If you absolutely can't go without your grated parmesan fix while dining in true Italian style, the most important faux pas to avoid appears to be mixing cheese and seafood. As Meal and a Spiel explains, there are two primary reasons Italians are especially averse to this particular pairing. First, traditional Italian cuisine generally adheres to pairing only ingredients from the same region, and cheese and seafood were not typically found in the same topographies before modern transportation and trade. Therefore, traditional recipes would not include both due to availability. Second, Italian seafood lovers deeply adore the taste of the sea and prefer that nothing as strong as a cheese be introduced to spoil its pure flavor. If you must grate parmesan on hot pasta, at least avoid ones with seafood.
Using ketchup on pasta (or any other Italian dish)
We're not completely sure who needs to hear this, but we know you're out there somewhere, so here goes nothing: Do not ask your Italian server to dress your spaghetti, or any other pasta, in ketchup. According to Just One Cookbook, ketchup spaghetti is a nostalgic comfort food in parts of Japan, and Swedish YouTuber Kent Löfgren says all Swedes top their spaghetti with ketchup, but it's entirely unheard of in Italy. The same goes for just about any Italian restaurant in America.

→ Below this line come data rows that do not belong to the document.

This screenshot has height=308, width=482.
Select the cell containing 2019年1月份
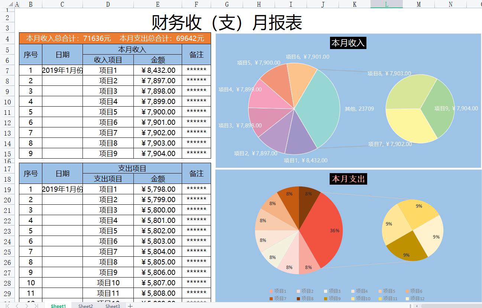point(62,70)
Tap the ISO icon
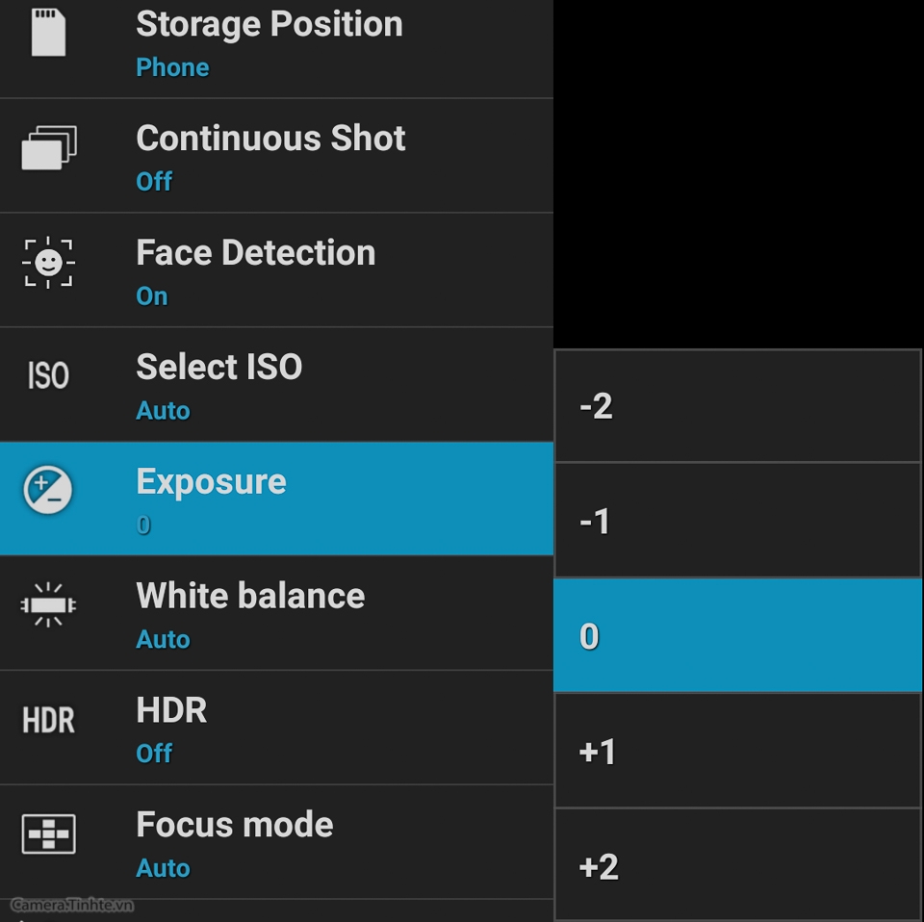The image size is (924, 922). 48,375
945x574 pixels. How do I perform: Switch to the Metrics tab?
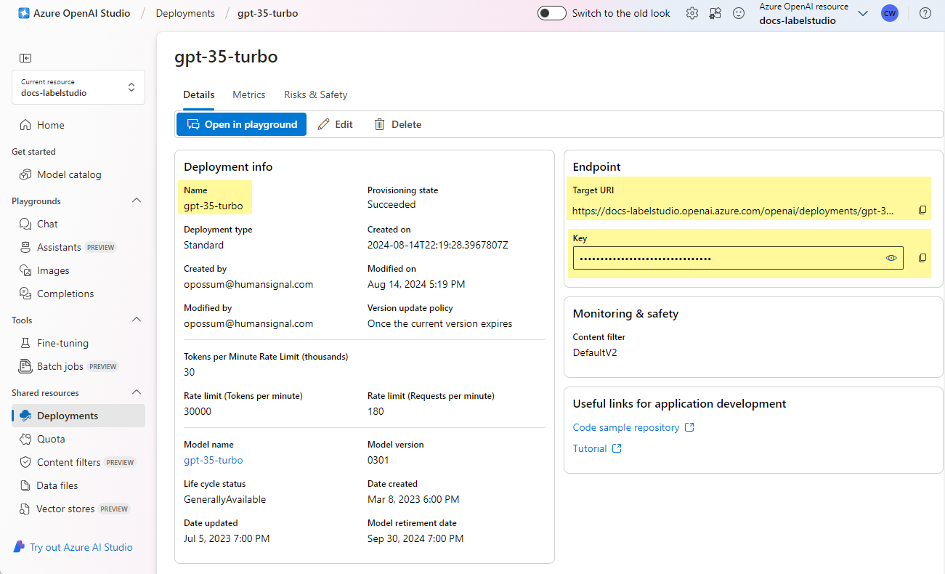[248, 94]
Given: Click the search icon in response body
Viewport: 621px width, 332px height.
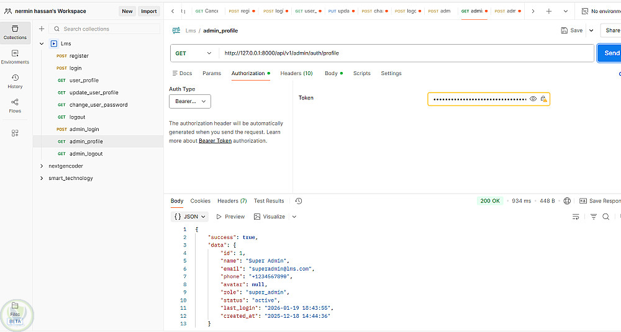Looking at the screenshot, I should coord(606,217).
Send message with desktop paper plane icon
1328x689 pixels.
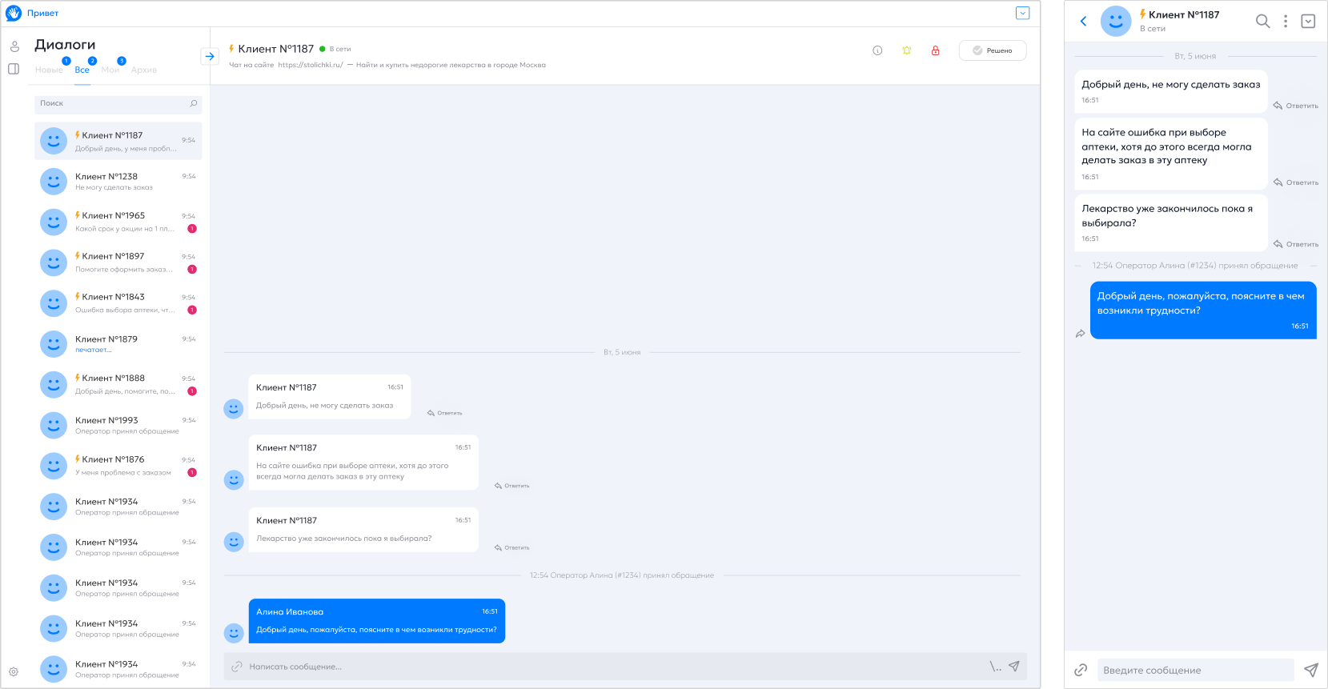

In fact, according to Fine Dining Lovers, Italians say it's the least forgivable crime against Italian food.
Still, Why Italians reports that this has nothing to do with hatred toward ketchup in Italy, citing ketchup as the second most used condiment in the country after mayonnaise. Italians love dipping French fries and other fast-food treats in ketchup, but there's nothing on an Italian menu that would ever warrant the inclusion of this tomato-based condiment, so most Italian cuisine restaurants are unlikely to even stock it — and rightfully so.